Economy

Topic: General Studies 3:

Adjusted gross revenue (AGR) Crisis 

Context

In Oct 2019, the Supreme Court had directed telecom service providers to pay the pending dues –aggregating to over Rs 1.47 lakh crore – to the government by 23rd January 2020

The decision impacts over 15 telecom firms, both current and defunct, but those with the highest liabilities are Vodafone-Idea Ltd (Rs 53,038 crore), Airtel (Rs 35,586 crore) and Tata Teleservices (Rs 13,823 crore)

Brief History of the issue: 

1994 – Telecom sector was liberalised under the National Telecom Policy under which licenses were issued to companies in return for a fixed license fee. 

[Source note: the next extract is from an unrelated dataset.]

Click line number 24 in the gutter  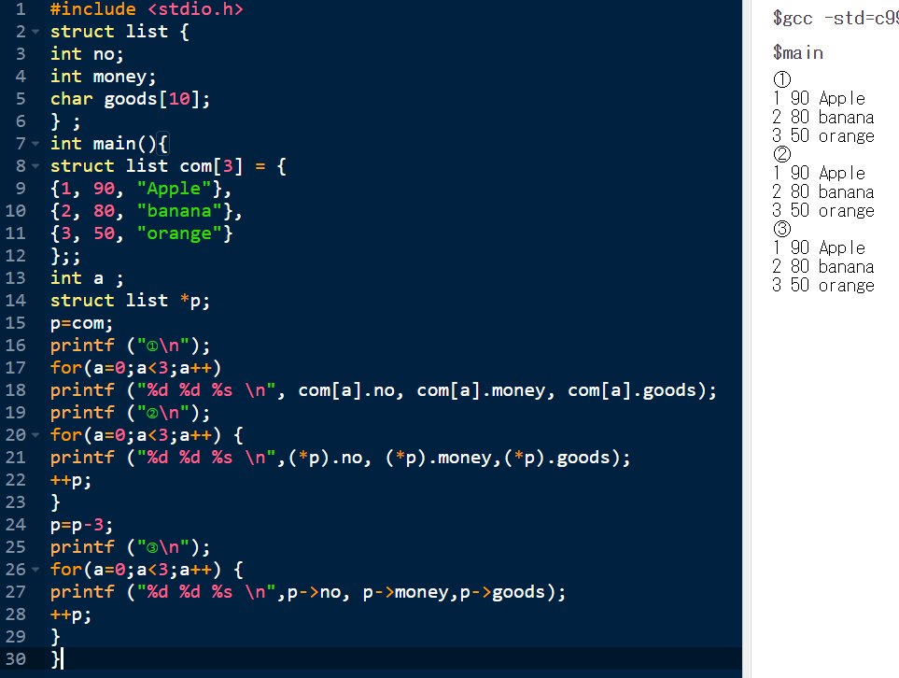click(16, 525)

1999 – The government gave an option to the licensees to migrate to the revenue sharing fee model, so as to provide relief from high licence fees .

Department of Telecom’s(DOT) Stand Telecos Stand
AGR includes all revenues (before discounts) from both telecom and non-telecom services AGR should comprise just the revenue accrued from core services and not dividend, interest income or profit on sale of any investment or fixed assets.

 

2005– Cellular Operators Association of India (COAI) challenged the government’s definition for AGR calculation.

2015 – TDSAT (Telecom Disputes Settlement and Appellate Tribunal) ruled in favour of Telecos

Oct 2019 – Supreme Court set aside TDSAT’s order and upheld DOT’s definition of AGR

Jan 2020 – Supreme Court has accepted petition of Telecos request to extend the deadline fixed at 23rd Jan 2020 to pay up the dues (but not on the definition of AGR)

Why the definition of AGR is important?

Because it has revenue implications for both government & Telecos.